João vive numa pequena aldeia onde todos se conhecem. “Uma jóia de homem” – diz uma vizinha que o conhece há muitos anos e que envelheceu com ele. Noventa anos. Trabalhou, casou, criou os filhos e ama os netos. A esposa dona Antónia, não sai de casa. Sofre de Alzheimer e a doença fez com que perdesse todos os amigos. É agressiva a maior parte das vezes mesmo para com os netos de quem tanto gostava.

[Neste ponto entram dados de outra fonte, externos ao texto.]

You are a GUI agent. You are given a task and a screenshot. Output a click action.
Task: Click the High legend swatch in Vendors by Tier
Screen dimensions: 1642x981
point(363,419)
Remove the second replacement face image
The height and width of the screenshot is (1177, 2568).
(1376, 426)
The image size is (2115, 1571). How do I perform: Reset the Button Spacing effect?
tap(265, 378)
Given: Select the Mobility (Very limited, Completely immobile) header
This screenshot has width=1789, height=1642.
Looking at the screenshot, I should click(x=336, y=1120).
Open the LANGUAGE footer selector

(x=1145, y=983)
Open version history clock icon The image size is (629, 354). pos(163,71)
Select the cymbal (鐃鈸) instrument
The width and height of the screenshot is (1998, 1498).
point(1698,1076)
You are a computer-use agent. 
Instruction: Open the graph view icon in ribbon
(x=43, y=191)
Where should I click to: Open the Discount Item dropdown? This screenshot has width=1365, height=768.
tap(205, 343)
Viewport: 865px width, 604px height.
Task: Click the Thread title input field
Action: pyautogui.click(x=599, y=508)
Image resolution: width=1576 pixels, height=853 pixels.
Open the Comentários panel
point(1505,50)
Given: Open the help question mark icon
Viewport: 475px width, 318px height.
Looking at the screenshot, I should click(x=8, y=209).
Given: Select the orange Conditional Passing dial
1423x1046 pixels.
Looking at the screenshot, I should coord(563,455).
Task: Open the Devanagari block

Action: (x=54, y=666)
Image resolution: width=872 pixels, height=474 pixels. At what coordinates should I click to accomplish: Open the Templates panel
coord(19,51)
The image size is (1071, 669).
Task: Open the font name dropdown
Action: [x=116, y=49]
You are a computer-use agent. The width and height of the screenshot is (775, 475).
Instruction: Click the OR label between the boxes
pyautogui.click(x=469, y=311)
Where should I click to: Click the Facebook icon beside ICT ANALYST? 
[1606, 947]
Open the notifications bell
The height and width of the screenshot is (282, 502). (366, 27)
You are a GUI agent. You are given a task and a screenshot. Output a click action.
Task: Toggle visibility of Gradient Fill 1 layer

João arrasta-se pela calçada em passos apressados mas doloridos. Não pode demorar muito e deixar Antónia sozinha. “ Ohh homem… tens de a por num lar. Isso não é vida e estás a matar-te aos poucos” João sorri para amiga que lhe falou e prossegue o seu caminho apressadamente. Ninguém sabe a dificuldade de encontrar um lar para acolher uma pessoa com esta doença.
Outrora um homem que amava a vida e a família é hoje um trapo sem vontade de viver. A sociedade, alheia à dor dos outros impõe regras morais, direitos e deveres. Fazem leis e códigos de conduta. Condenam e proíbem. Julgam sem saber julgar.
A pacata aldeia, acorda ao som de sirenes. Ambulâncias do INEM , vários carros de policia, frente à casa de João e Antónia. Fitas vermelhas e brancas estendidas à volta da casa interditam o espaço.
João matou Antónia, asfixiando-a e enforcou-se de seguida.
Chegam carros com jornalistas, fotógrafos e televisão. Entrevistam-se os vizinhos. Querem saber tudo de João. Pensam em títulos que vendam a Noticia: “Idoso mata companheira” … “ Idosa doente barbaramente assassinada pelo marido” … pouco interessa a verdade. Interessa chamar a atenção.
Descrita a cena, reflectir sobre a mesma é algo que levanta um sem número de perguntas. Pensar sobre eutanásia e instituições de cuidados paliativos que acolham doentes crónicos em fase terminal impõe-se. O direito à morte quando a vida deixou de ser aquilo que a define.
João morreu. Poderia viver mais uns anos rodeado do amor dos filhos e dos netos que devido à doença da mulher e à agressividade se afastaram. Poderia ter tido um fim de vida digno relembrando com doçura todos os momentos felizes que viveu.
Antónia poderia ter partido de forma serena, rodeada por aqueles que a amavam.
O crime não é de João mas da sociedade que o condenou. A injustiça da vida quando uma lei cega, proíbe e condena o direito à morte.